• Exercise:
Collect every line of the records below that contains the word "agent".

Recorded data

- - -

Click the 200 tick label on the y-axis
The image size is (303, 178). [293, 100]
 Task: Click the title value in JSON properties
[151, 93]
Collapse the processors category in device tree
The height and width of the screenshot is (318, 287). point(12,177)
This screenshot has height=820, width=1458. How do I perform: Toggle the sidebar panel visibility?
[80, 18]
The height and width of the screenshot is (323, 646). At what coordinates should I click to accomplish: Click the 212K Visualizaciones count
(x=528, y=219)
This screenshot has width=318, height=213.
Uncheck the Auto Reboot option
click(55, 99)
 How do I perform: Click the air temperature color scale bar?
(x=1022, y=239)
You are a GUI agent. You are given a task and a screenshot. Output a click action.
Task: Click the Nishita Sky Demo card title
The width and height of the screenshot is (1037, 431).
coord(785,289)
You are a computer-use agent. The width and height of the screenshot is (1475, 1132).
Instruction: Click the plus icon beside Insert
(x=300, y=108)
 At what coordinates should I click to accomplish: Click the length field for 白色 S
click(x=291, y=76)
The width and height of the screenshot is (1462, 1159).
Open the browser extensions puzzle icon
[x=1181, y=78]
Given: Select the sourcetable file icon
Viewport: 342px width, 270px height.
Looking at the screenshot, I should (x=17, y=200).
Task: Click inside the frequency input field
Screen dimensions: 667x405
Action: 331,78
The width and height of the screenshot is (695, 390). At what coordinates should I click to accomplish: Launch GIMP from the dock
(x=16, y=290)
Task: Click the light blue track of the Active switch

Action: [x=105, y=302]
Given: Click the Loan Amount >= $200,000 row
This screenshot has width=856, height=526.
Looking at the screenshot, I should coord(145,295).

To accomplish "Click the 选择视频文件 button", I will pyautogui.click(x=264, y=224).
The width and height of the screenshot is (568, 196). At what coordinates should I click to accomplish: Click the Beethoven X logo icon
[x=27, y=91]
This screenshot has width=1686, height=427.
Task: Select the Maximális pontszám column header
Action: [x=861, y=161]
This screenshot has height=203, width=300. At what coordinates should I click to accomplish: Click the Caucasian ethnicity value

- - -

• Output of the exercise:
You are a GUI agent. You are given a task and a screenshot. Output a click action.
You are a computer-use agent. The width and height of the screenshot is (1475, 1132).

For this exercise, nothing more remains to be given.